_Exercise instructions_:
Rewrite the part that opens with the line containing "The height and width of the screenshot is (600, 900)." and closes with the line containing "Action: pyautogui.click(x=13, y=119)", changing "Attributes" to "Properties" and leaving everything else untouched.

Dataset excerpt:

^^^^^^^^

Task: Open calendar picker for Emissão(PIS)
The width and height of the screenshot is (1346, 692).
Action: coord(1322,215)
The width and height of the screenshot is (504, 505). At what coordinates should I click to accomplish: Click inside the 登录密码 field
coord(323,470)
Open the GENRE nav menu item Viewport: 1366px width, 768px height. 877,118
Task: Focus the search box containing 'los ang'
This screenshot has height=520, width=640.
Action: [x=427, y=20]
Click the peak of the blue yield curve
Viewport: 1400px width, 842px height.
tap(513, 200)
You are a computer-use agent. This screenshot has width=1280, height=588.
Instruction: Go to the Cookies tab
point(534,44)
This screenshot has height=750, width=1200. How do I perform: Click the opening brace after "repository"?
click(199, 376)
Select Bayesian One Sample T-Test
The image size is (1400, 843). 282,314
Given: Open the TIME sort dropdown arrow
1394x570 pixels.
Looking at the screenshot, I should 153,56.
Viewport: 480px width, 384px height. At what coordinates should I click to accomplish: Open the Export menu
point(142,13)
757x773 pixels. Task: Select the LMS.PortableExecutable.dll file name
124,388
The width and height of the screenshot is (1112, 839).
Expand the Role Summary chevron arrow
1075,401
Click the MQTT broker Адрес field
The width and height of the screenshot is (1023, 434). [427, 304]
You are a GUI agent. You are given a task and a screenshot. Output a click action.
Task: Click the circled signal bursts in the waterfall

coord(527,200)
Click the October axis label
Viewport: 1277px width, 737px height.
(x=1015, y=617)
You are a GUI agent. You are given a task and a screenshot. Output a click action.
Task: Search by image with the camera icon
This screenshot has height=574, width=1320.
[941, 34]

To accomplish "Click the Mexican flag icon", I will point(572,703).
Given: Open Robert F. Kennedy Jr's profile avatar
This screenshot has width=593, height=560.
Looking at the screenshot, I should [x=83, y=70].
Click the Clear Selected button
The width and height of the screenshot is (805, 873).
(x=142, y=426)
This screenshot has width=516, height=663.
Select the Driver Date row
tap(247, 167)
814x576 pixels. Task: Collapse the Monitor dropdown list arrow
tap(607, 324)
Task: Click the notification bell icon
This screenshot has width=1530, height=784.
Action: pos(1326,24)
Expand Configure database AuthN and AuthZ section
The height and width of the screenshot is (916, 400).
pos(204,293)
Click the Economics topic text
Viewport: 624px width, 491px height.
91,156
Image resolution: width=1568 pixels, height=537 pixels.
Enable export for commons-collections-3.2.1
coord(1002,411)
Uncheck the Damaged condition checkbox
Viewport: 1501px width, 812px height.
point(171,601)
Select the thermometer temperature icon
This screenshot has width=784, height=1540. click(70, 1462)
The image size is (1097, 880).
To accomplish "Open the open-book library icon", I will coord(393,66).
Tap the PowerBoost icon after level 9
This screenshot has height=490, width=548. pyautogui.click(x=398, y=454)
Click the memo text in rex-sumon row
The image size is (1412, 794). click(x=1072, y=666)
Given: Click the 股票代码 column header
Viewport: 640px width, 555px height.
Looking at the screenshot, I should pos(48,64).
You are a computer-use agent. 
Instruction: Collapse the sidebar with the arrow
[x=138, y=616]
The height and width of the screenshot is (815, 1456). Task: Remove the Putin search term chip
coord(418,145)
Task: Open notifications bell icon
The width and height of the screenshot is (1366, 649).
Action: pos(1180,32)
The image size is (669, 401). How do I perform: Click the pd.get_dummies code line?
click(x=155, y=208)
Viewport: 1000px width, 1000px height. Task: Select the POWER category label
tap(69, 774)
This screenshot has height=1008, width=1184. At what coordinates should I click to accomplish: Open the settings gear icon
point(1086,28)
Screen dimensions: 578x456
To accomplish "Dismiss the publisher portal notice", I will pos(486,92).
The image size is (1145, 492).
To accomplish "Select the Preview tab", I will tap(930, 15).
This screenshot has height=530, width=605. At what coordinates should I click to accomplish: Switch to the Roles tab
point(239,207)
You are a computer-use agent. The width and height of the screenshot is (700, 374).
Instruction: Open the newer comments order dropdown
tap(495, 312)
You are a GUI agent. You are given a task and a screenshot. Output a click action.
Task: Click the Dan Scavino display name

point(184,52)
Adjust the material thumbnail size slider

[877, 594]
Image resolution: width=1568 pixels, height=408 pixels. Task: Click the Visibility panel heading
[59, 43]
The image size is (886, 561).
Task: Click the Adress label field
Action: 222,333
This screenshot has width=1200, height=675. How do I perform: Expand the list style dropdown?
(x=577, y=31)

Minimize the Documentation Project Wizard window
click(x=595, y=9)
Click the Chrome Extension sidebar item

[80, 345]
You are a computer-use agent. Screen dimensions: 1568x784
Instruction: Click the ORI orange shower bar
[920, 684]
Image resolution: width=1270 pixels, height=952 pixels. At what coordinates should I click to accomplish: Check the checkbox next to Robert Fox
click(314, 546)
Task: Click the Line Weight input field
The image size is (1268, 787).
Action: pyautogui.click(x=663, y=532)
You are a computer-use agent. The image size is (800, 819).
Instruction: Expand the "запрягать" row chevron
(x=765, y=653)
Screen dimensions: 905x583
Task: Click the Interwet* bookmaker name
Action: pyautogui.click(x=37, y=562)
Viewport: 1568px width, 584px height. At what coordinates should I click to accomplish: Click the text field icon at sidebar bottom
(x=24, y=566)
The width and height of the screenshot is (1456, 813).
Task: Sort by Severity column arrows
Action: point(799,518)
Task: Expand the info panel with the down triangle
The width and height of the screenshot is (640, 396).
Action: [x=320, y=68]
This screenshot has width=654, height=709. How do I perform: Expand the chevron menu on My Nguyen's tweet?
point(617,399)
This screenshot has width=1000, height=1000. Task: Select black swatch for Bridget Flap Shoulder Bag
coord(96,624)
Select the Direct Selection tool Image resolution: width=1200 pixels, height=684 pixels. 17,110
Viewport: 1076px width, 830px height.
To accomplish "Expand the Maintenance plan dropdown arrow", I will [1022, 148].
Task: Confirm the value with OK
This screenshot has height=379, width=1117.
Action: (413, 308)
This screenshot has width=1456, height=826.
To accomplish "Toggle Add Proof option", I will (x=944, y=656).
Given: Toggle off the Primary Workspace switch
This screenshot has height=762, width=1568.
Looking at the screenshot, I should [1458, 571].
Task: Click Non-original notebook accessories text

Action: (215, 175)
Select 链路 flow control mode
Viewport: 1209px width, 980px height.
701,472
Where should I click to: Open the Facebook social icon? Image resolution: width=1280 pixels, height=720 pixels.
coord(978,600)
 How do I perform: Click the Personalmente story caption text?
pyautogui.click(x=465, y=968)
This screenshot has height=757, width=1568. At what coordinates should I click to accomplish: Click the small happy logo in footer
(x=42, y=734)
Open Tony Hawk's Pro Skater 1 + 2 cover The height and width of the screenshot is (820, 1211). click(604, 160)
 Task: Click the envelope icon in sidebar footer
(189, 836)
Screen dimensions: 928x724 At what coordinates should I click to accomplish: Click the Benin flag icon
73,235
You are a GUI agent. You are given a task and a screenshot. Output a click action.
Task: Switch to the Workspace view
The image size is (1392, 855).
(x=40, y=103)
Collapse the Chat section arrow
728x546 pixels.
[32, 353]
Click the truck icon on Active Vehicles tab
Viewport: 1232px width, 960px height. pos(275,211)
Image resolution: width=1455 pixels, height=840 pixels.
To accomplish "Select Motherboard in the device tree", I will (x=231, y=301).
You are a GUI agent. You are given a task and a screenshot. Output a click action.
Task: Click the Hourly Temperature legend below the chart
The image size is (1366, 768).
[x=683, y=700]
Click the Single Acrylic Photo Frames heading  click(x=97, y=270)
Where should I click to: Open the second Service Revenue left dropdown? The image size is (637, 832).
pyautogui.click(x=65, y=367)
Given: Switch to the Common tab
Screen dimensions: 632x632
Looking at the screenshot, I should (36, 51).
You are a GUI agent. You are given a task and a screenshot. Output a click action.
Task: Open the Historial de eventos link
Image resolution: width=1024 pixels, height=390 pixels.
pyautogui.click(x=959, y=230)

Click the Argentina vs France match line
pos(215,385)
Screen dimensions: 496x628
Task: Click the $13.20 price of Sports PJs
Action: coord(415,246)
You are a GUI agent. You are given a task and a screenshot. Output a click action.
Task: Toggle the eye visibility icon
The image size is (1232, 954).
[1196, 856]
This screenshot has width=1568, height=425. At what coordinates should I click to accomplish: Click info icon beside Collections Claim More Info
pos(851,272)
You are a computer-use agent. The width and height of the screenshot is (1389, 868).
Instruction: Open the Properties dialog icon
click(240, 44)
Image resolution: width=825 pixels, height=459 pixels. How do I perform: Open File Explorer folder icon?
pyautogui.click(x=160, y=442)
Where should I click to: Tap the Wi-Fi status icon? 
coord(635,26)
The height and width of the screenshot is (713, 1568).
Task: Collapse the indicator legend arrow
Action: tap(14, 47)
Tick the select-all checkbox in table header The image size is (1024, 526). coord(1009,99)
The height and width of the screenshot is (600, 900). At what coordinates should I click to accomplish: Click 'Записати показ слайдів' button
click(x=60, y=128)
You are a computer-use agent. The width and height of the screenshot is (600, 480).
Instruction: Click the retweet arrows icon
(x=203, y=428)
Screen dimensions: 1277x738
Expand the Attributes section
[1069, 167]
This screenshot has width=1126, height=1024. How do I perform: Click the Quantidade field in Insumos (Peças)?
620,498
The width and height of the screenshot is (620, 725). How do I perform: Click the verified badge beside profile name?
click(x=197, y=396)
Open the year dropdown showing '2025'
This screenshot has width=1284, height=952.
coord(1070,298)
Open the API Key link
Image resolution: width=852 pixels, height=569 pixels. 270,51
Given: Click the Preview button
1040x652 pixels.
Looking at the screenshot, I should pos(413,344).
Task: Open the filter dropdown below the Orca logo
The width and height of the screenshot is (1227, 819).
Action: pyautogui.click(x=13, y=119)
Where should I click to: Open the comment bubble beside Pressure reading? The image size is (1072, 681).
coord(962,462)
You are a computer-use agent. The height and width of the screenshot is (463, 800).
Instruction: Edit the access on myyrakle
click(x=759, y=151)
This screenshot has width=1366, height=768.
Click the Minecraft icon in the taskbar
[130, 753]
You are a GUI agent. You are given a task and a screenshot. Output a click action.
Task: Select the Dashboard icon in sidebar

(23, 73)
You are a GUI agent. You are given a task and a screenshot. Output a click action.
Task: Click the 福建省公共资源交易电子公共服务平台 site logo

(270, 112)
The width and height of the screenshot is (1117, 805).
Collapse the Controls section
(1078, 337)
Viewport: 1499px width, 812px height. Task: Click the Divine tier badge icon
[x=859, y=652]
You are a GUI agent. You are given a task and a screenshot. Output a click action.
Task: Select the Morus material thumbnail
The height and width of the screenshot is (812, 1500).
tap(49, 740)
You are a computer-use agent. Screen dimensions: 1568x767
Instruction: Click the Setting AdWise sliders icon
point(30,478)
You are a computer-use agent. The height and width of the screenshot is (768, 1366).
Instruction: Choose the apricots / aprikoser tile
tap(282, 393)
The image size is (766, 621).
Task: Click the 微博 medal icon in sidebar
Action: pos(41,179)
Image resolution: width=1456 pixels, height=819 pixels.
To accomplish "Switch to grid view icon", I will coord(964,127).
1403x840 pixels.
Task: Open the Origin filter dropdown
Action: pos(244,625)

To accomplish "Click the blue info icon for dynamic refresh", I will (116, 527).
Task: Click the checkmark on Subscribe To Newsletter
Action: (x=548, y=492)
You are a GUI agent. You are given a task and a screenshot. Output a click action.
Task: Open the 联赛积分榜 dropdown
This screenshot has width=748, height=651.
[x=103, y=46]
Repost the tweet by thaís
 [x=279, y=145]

^^^^^^^^

_Result of the exercise_:
The height and width of the screenshot is (600, 900). At what coordinates should I click to accomplish: Click 'Записати показ слайдів' button
click(x=60, y=128)
You are a computer-use agent. The width and height of the screenshot is (600, 480).
Instruction: Click the retweet arrows icon
(x=203, y=428)
Screen dimensions: 1277x738
Expand the Properties section
[1069, 167]
This screenshot has width=1126, height=1024. How do I perform: Click the Quantidade field in Insumos (Peças)?
620,498
The width and height of the screenshot is (620, 725). How do I perform: Click the verified badge beside profile name?
click(x=197, y=396)
Open the year dropdown showing '2025'
This screenshot has width=1284, height=952.
coord(1070,298)
Open the API Key link
Image resolution: width=852 pixels, height=569 pixels. 270,51
Given: Click the Preview button
1040x652 pixels.
Looking at the screenshot, I should pos(413,344).
Task: Open the filter dropdown below the Orca logo
The width and height of the screenshot is (1227, 819).
Action: pyautogui.click(x=13, y=119)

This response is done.